## WORK TASK
Would you return the lines between the one holding "Where should I" and the one holding "You are a computer-use agent. The", inclusive, and only those, exactly as they stand in the listing below?
--- DATA ---
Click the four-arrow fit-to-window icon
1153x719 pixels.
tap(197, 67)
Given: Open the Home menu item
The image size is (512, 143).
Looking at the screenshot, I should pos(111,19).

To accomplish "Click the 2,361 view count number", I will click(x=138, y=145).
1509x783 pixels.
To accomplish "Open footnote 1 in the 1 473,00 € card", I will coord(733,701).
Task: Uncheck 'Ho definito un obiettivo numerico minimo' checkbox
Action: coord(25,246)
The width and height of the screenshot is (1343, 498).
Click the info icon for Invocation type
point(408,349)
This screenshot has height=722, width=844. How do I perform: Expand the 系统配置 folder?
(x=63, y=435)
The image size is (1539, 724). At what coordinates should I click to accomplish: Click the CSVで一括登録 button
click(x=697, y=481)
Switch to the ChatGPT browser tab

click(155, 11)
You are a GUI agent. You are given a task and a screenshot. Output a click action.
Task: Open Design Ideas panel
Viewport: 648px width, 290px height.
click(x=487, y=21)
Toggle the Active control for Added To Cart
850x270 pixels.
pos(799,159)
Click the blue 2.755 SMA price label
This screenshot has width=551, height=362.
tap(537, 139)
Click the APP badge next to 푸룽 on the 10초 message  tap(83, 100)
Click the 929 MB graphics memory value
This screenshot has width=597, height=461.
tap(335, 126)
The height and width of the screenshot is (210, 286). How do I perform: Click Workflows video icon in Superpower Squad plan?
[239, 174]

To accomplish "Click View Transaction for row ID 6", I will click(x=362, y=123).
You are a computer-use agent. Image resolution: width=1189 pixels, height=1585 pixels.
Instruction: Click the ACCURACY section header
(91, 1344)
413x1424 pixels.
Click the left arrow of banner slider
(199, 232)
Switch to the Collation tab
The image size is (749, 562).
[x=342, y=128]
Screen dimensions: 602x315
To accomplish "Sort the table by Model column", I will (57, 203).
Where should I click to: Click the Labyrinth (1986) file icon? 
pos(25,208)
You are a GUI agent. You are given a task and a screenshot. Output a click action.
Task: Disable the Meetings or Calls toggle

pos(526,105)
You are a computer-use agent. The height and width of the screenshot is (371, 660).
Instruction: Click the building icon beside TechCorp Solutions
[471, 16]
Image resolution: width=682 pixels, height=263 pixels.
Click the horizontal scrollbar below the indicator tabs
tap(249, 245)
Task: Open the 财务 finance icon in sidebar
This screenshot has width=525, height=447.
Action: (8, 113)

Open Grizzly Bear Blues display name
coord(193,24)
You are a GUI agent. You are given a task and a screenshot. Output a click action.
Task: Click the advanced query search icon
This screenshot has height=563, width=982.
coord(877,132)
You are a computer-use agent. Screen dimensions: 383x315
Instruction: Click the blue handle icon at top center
---
## EXERCISE RESPONSE
Where should I click to: Click the Labyrinth (1986) file icon? 
pos(25,208)
You are a GUI agent. You are given a task and a screenshot. Output a click action.
Task: Disable the Meetings or Calls toggle

pos(526,105)
You are a computer-use agent. The height and width of the screenshot is (371, 660).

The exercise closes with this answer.